Candidates for recognition prompt:
- $A^{1.1}$ : “Pepper; bacterial leaf spot; symptoms as described.” (score: 0.93)
- $A^{1.2}$ : “Bell pepper; early bacterial blight; concentric ring pattern.” (score: 0.85)
- Judgement and rationale are provided per answer.

Limitations include susceptibility to image quality artifacts, judge verbosity bias, and inability to model disease progression or integrate multi-view/temporal evidence. Extensions to external knowledge grounding and uncertainty calibration are proposed as future work.

8. Broader Context, Relation to Other CPJ Pipelines, and Outlook

CPJ's structure has influenced general VQA pipelines (Hu et al., 2022), captioning for machine translation (Betala et al., 10 Nov 2025), and automated judgment calibration (Slyman et al., 10 Sep 2025), as well as prompt-based unpaired captioning (Zhu et al., 2022) and retrieval-based prompt construction (Gu et al., 10 Aug 2025).

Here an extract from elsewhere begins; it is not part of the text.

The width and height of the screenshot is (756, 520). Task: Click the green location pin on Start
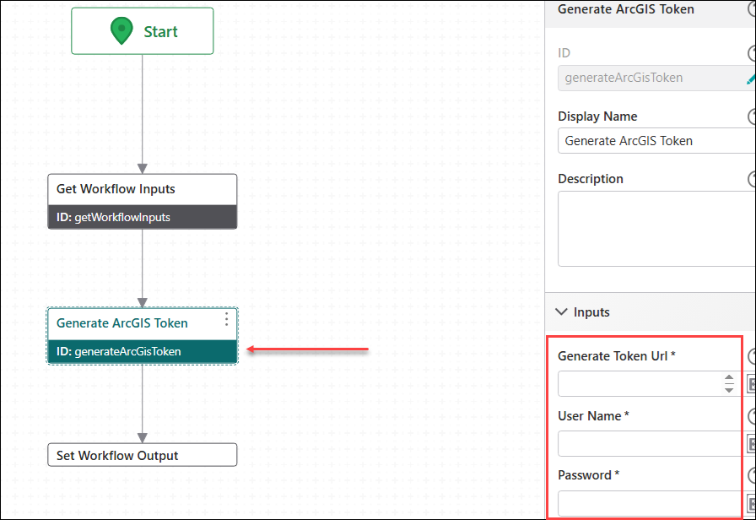[122, 31]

PromptCap (Hu et al., 2022) applies CPJ to knowledge-based VQA, demonstrating that controlled caption prompts targeting entities needed for question answering drive higher end-task accuracy.
Vision-guided judge-corrector pipelines extend CPJ to multimodal machine translation error correction, routing ambiguous instances to LLM correctors or retranslation (Betala et al., 10 Nov 2025).
Calibration of multimodal LLM judges via Bayesian prompt ensembling is critical for trustworthy, content-aware evaluation within CPJ workflows (Slyman et al., 10 Sep 2025).
CPJ-style pipelines have been shown to deliver SOTA results under resource constraints and minimal supervision, validating their potential for deployment in domains beyond agriculture, including low-resource language translation and open-domain VQA (Zhang et al., 31 Dec 2025, Hu et al., 2022, Betala et al., 10 Nov 2025).

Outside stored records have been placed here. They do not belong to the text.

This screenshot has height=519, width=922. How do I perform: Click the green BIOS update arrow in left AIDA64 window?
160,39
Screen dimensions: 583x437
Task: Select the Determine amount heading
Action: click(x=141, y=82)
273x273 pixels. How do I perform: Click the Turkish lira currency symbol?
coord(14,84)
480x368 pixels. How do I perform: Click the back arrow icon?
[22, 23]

CPJ establishes a paradigm wherein explainability, debiasing, and performance are advanced through modular decomposition of multimodal reasoning and systematic LLM-based adjudication. Its abstractions—structured captioning, task-aware prompting, and judge-driven multi-criteria evaluation—are extensible to emerging VLM architectures and downstream multimodal tasks.